What I love about breastfeeding: 
  1. I love that my body (pretty much exclusively) was able to sustain the life of my child for the first year of life.
  2. I love that my daughter has been completely healthy for the first 21 months of her life.
  3. I love that when I now see a mom nursing her baby my heart overflows with the love I feel for my child.
  4. I love that we were able to easily travel with her (milk on tap!)
  5. I love that when she falls down, scratches her knee, gets scared, etc I can easily comfort her. 
  6. I love that she intuitively knows how to increase/ alter my milk supply to fit her nutritional needs (this STILL amazes me).
  7. I love that when I was exhausted due to the job of nursing a wiggly toddler (she was about 16 months old) she climbed down off me and the couch went to go play, but hesitated and turned back around and said "tank choo, mama."
  8. I love that she giggles now when after a long day of mom working all day we are finally able to sit down on the couch to nurse.
  9. I love when I hear her trying to hum a tune while nursing and tracing her finger on my chest making little shapes. 
  10. I love the confidence in myself, my body, and my decisions this amazing breastfeeding relationship has provided me.
** what don't I love?? THE PUMP. That thing can die. twice. 11 months of pumping multiple times a day while at work... THAT is exhausting! I have an insane amount of respect for moms that exclusively pump!**

Oh, and biting and hair pulling, too-- those are no fun as well.  

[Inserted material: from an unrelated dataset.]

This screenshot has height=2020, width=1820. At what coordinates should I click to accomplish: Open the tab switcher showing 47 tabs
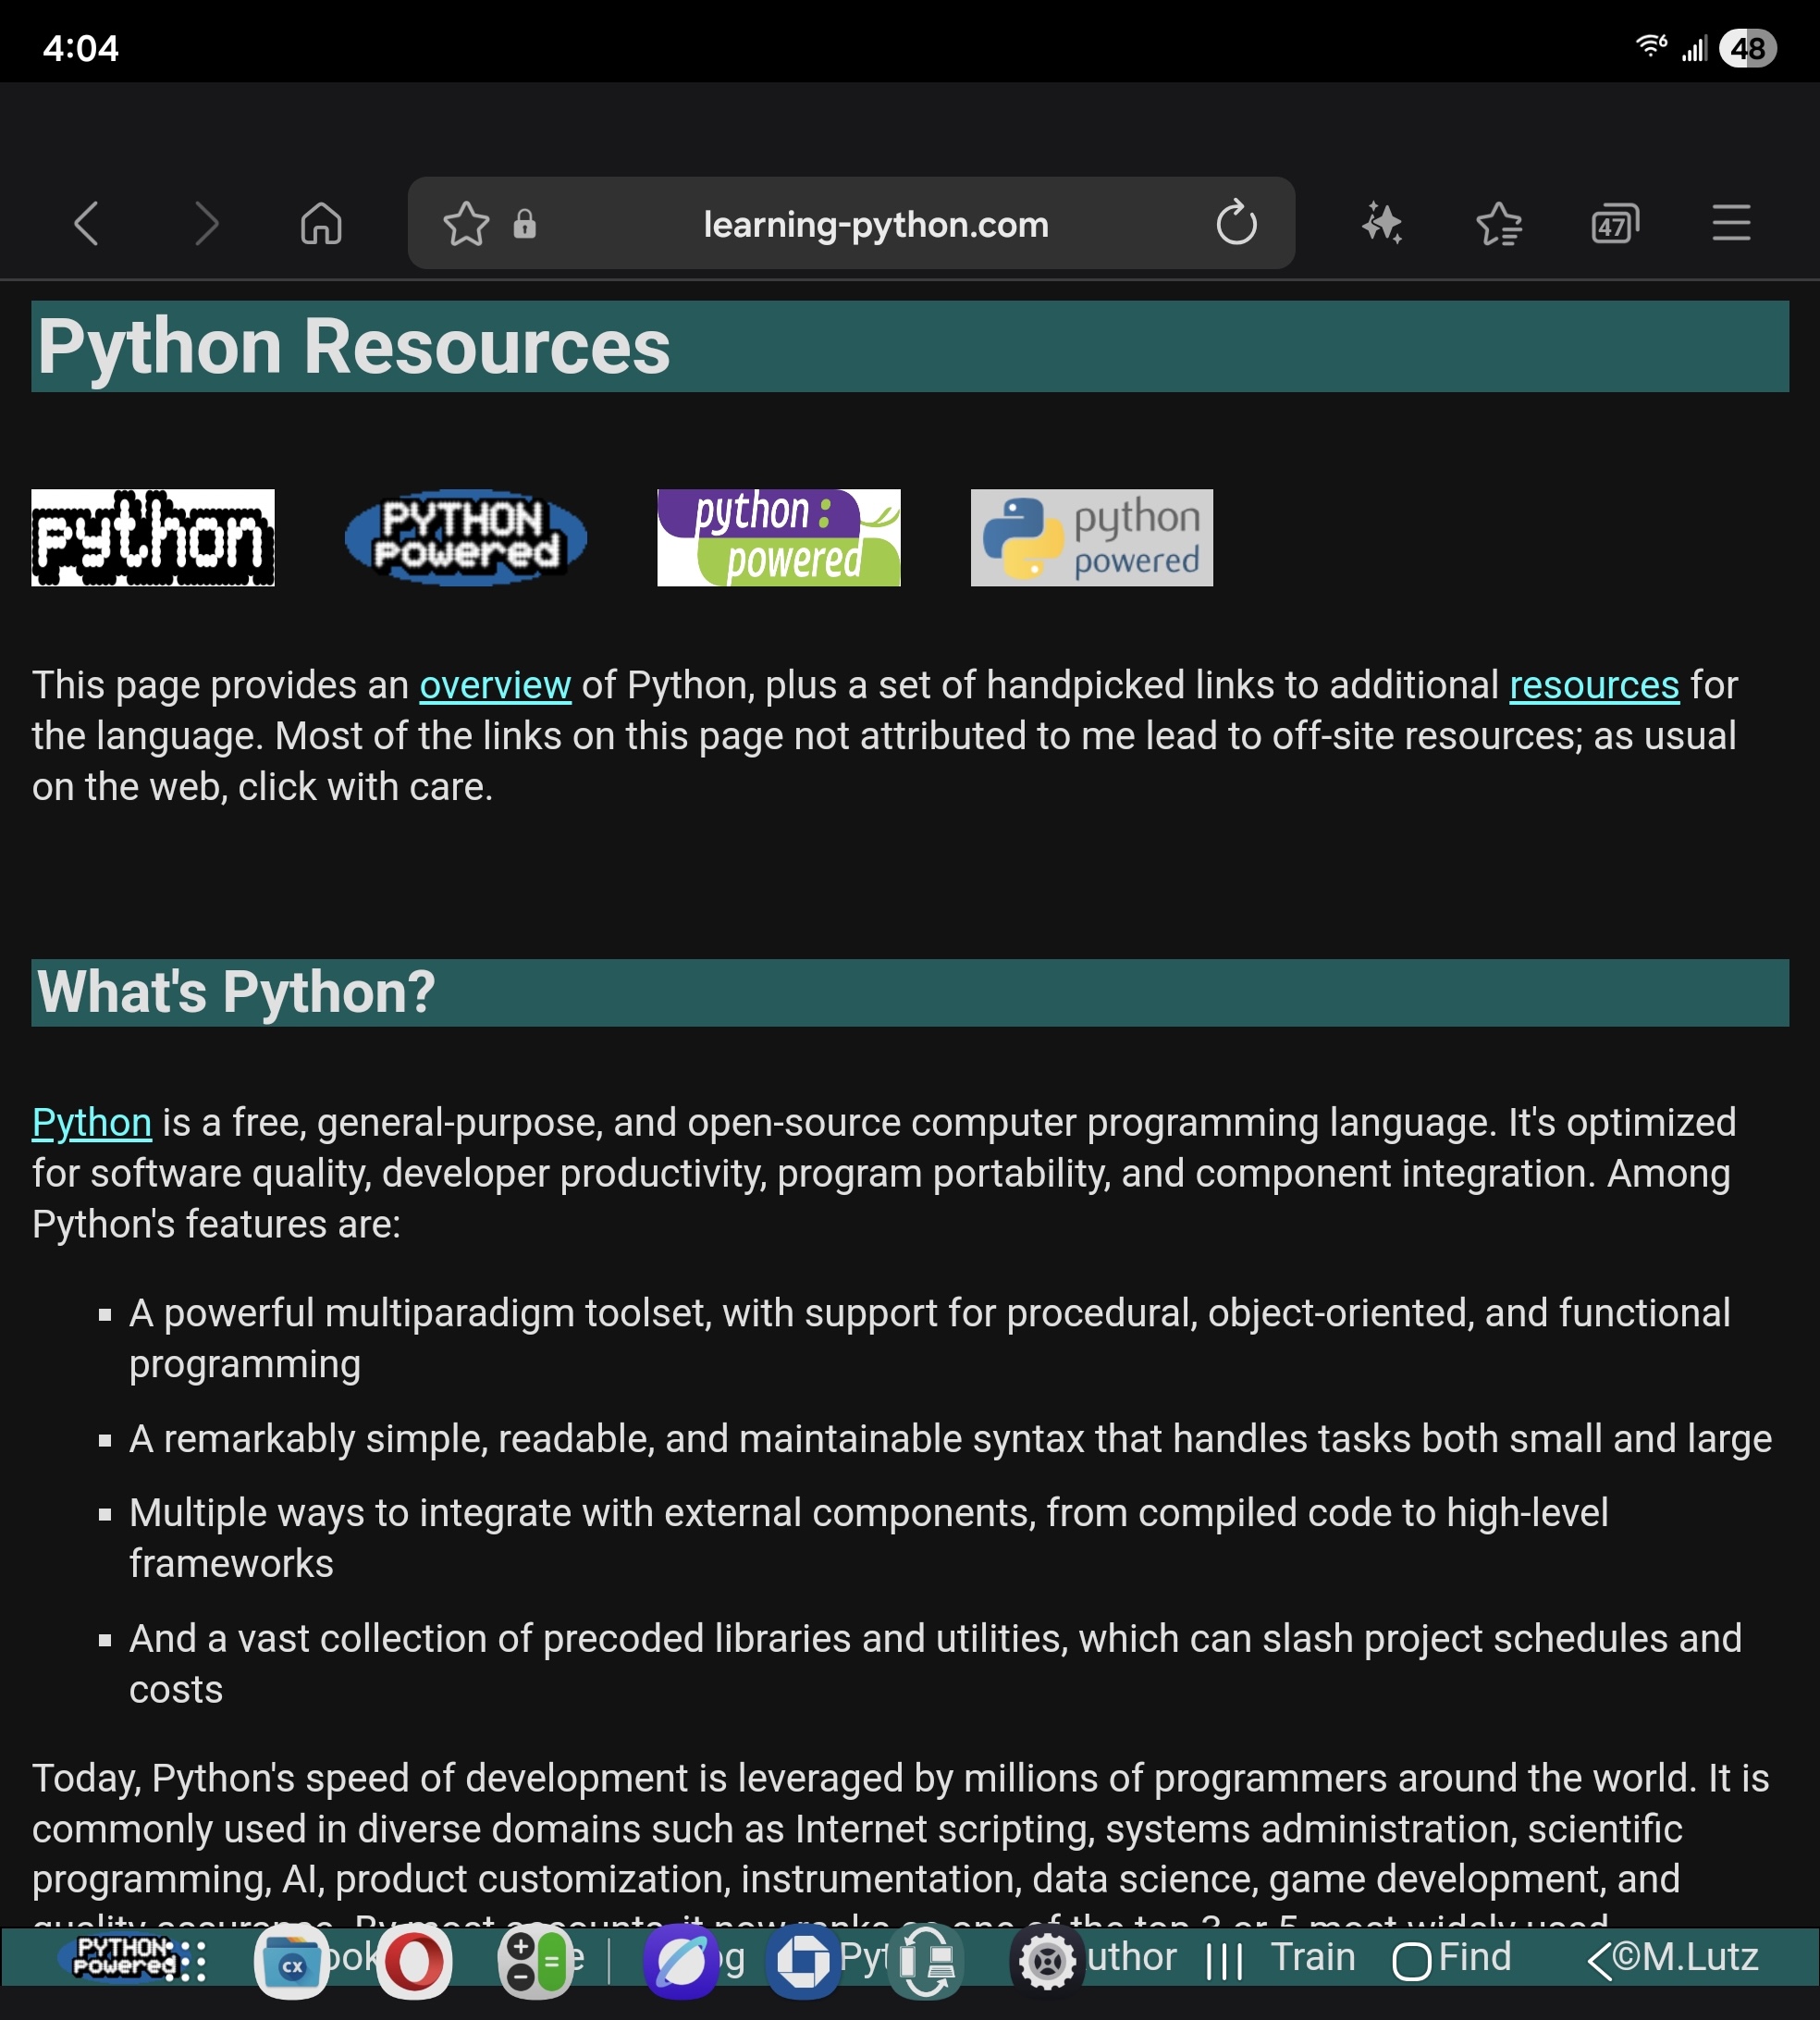pos(1614,224)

 I am so happy with my decision, and I love advocating for breastfeeding. I started up my Lactation Cookie Company in January so that I could help other moms that might have been in the same boat as me-- wanting to nurse, and reaching out for help from those around them.

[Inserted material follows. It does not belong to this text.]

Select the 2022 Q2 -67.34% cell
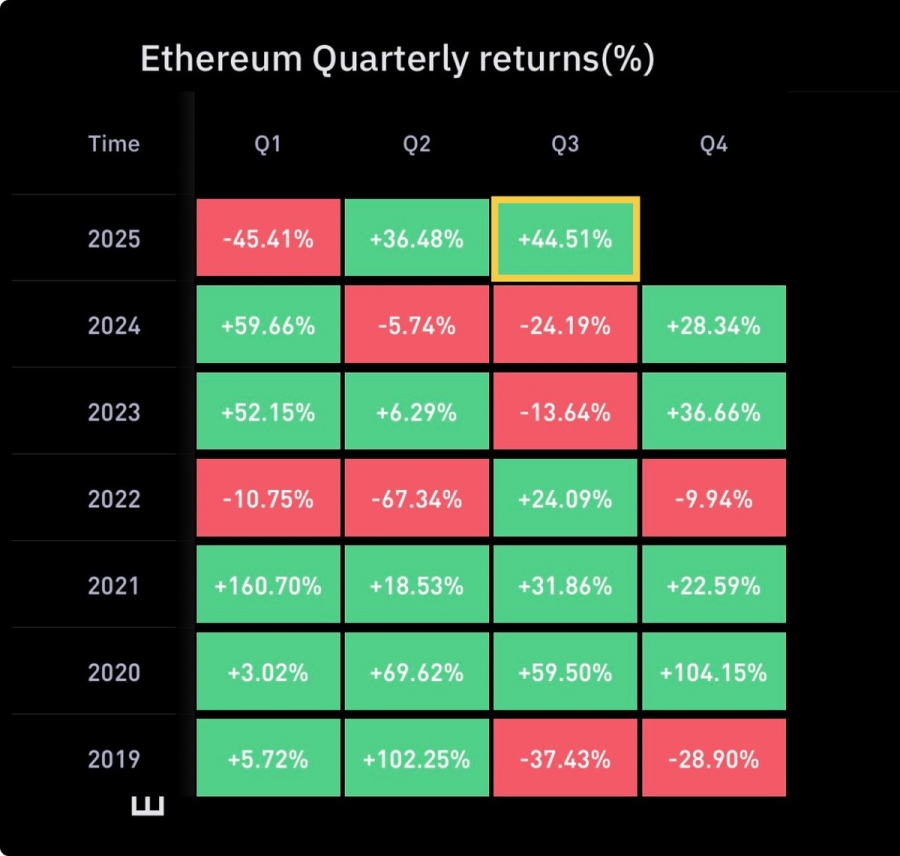 (417, 498)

I truly believe that breastfeeding has made me a more confident woman, and subsequently a confident mother.

Now I better go get some rest... my toddler will be up for her midnight snack in just a few short hours :) Our philosophy? When the baby cries... Feed it-- that's our approach to AP and BFing. No need for a schedule. She lets us know when she is hungry, tired, needs to be changed, wants to be held... we are just here to follow her cues.